> [Required action]: Word for word, please copy the line containing "Show info for Set Unlimited XP" and all lines after it in the entries below, and only those, leaving every picture out.

═══ Source data

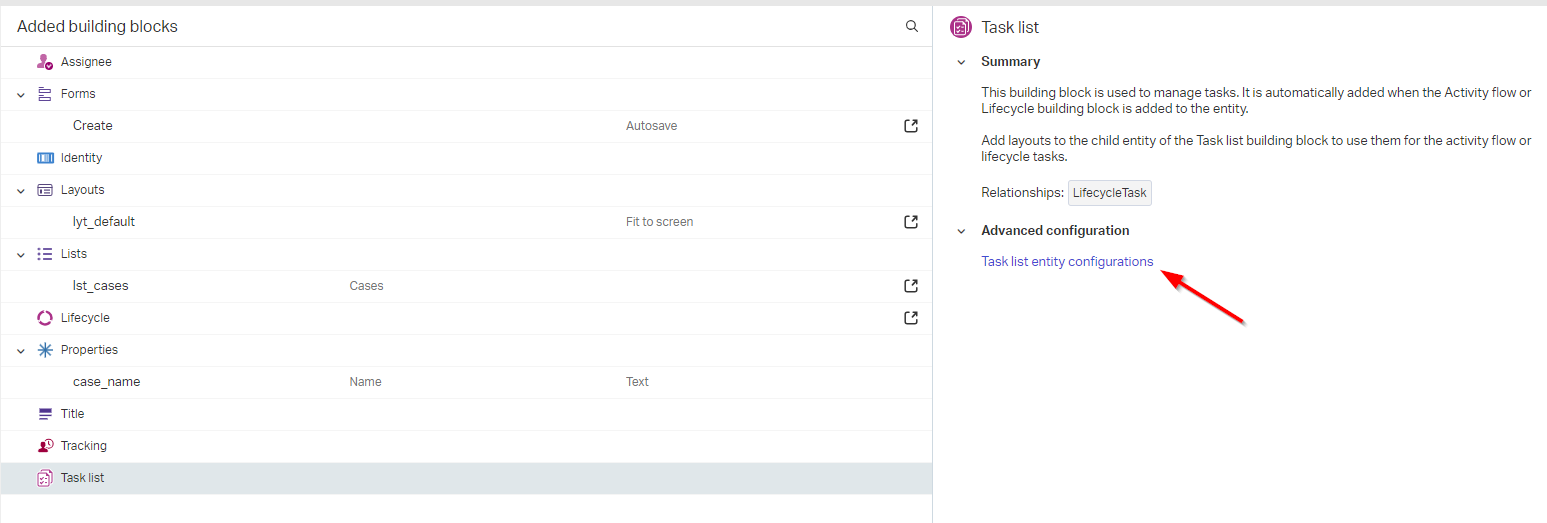The width and height of the screenshot is (1547, 523).
Task: Collapse the Layouts group
Action: click(21, 190)
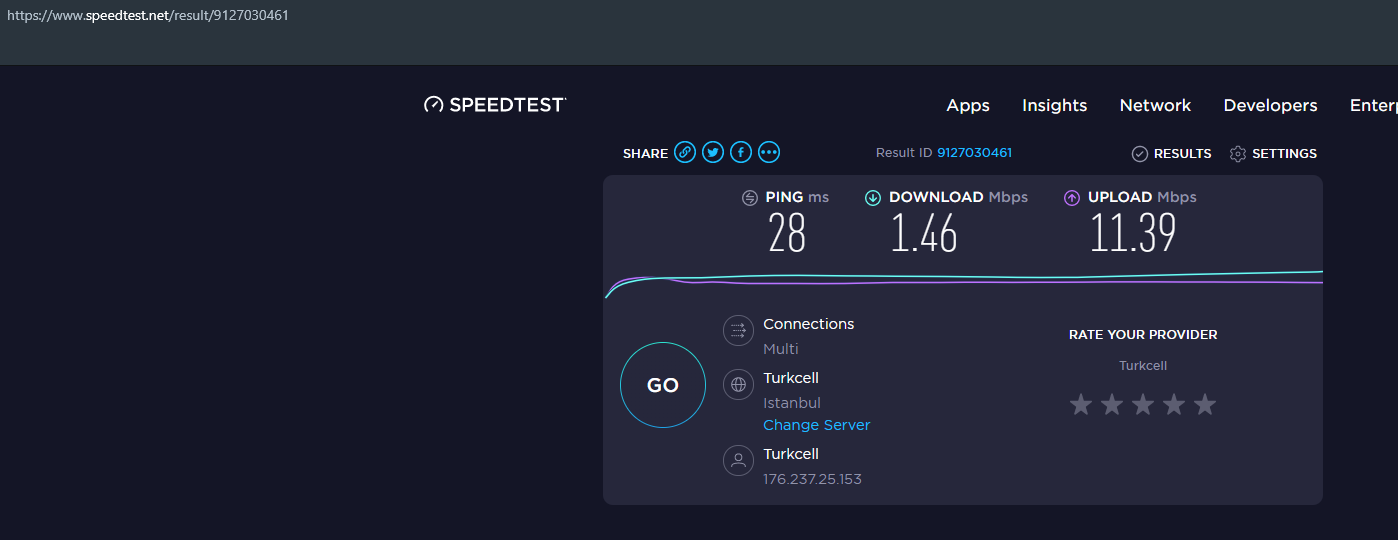1398x540 pixels.
Task: Share result on Twitter icon
Action: [713, 152]
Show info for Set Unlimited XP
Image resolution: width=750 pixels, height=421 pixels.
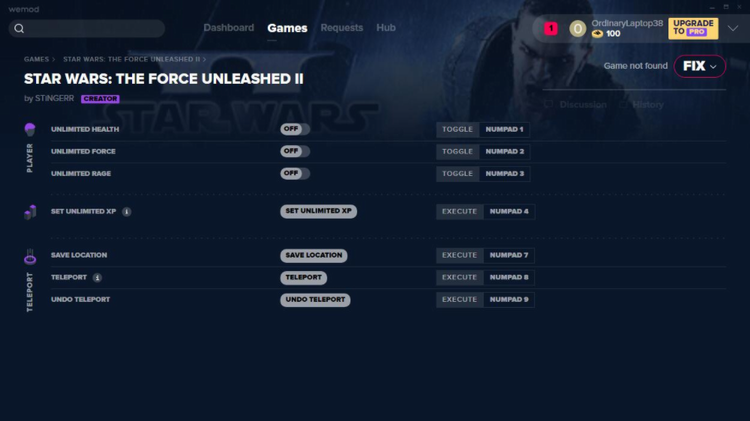[x=126, y=212]
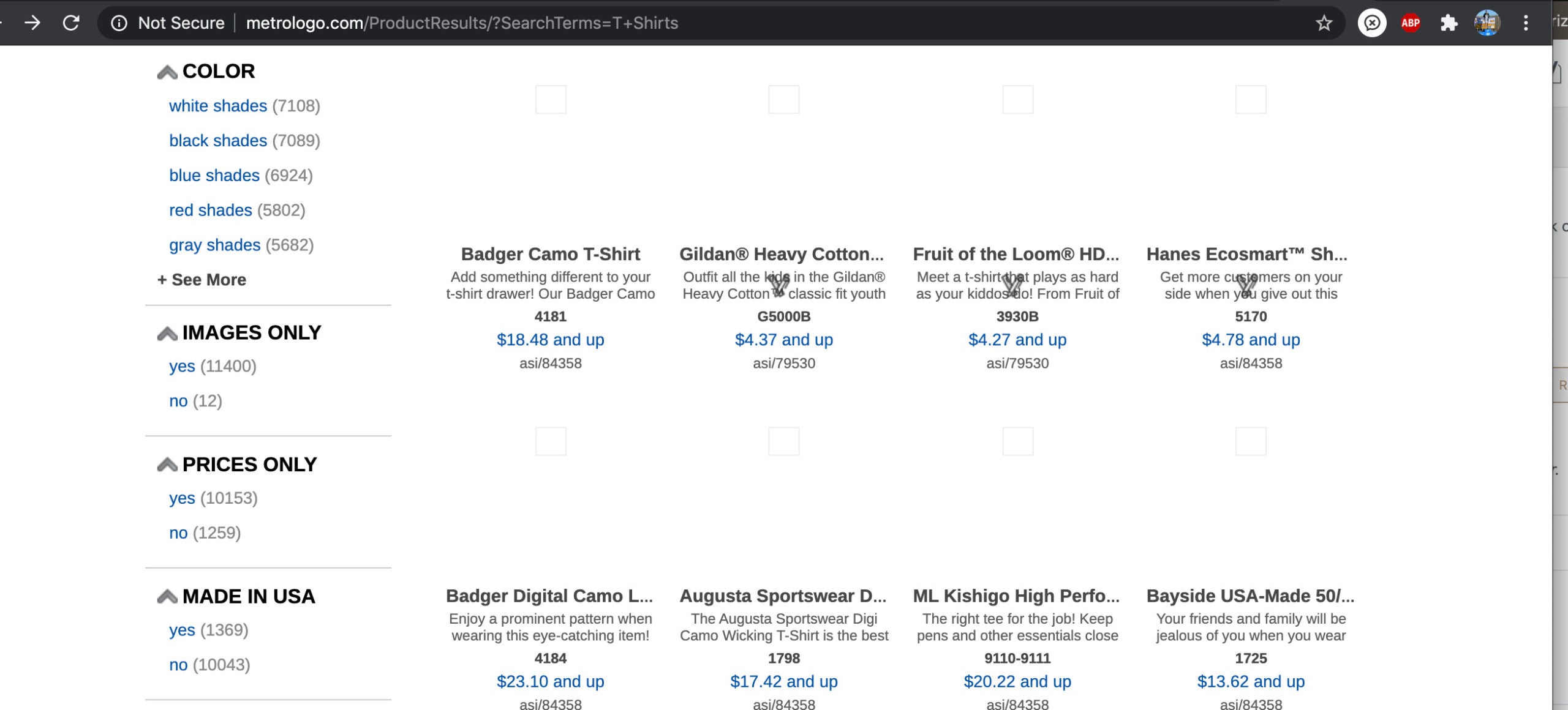The image size is (1568, 710).
Task: Filter by blue shades color
Action: coord(214,176)
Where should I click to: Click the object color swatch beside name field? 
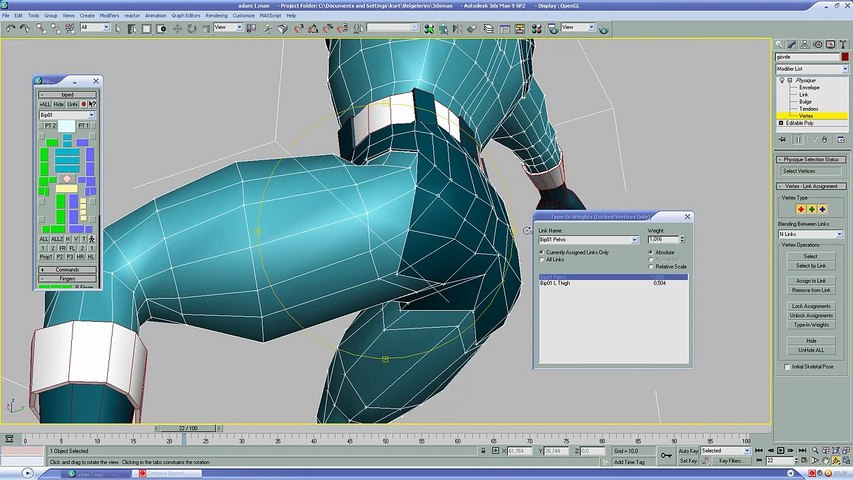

══════

> [Output of the exercise]:
Show info for Set Unlimited XP
Image resolution: width=750 pixels, height=421 pixels.
[x=126, y=212]
The image size is (1568, 710).
Task: Filter by blue shades color
Action: coord(214,176)
Where should I click to: Click the object color swatch beside name field? 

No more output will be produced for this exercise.